Lines before the one containing "Click the 15:00 label on the left side" are not wanted; restate the rest below word for word, through the last line, but drop any pictures.

§ §

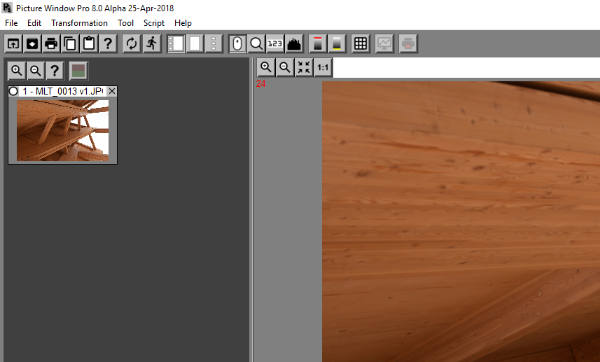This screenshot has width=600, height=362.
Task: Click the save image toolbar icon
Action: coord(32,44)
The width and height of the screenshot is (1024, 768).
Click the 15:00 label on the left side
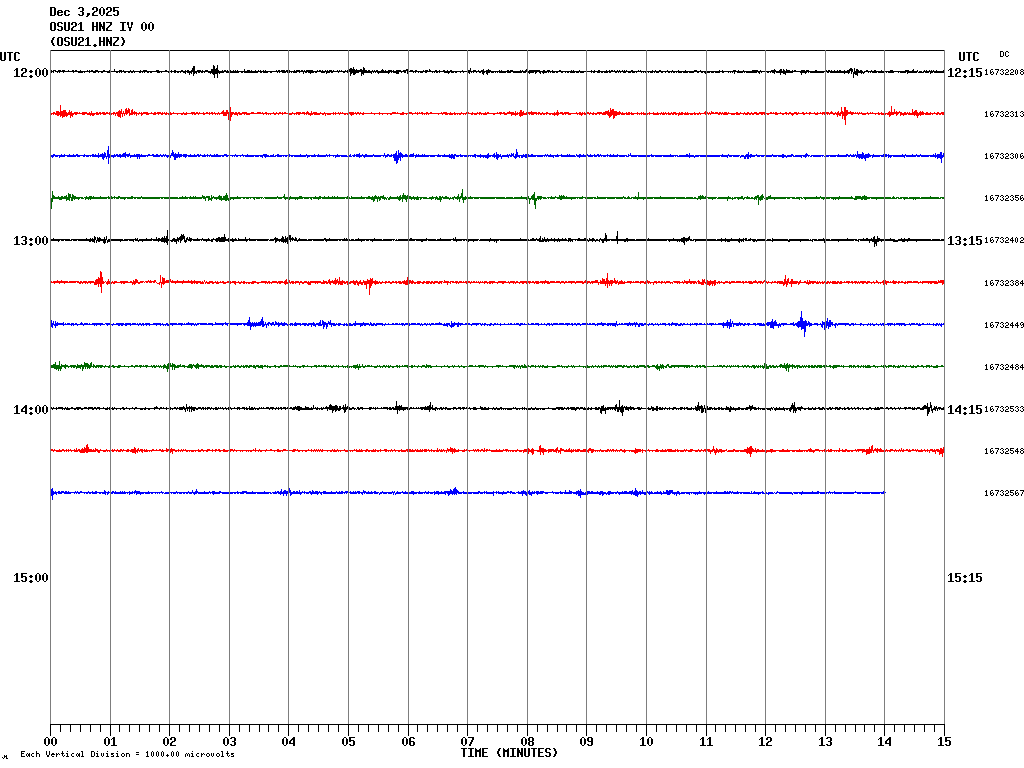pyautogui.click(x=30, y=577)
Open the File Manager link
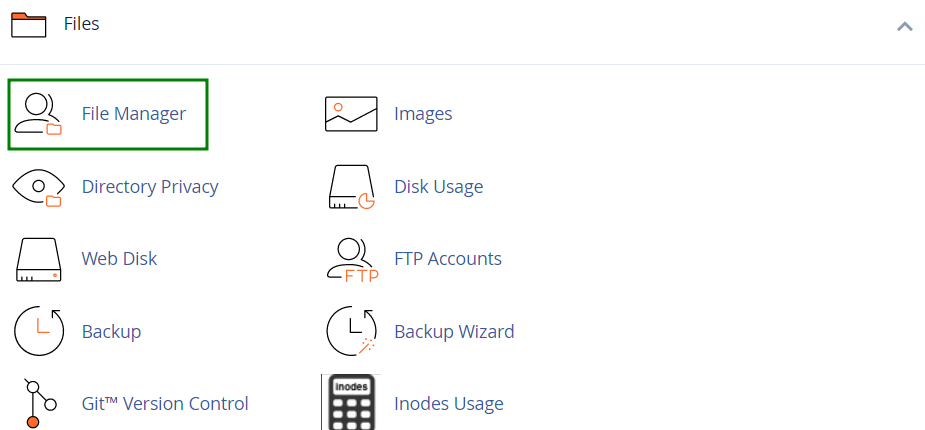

§ §

» Answer space:
Click the 15:00 label on the left side
pyautogui.click(x=30, y=577)
Open the File Manager link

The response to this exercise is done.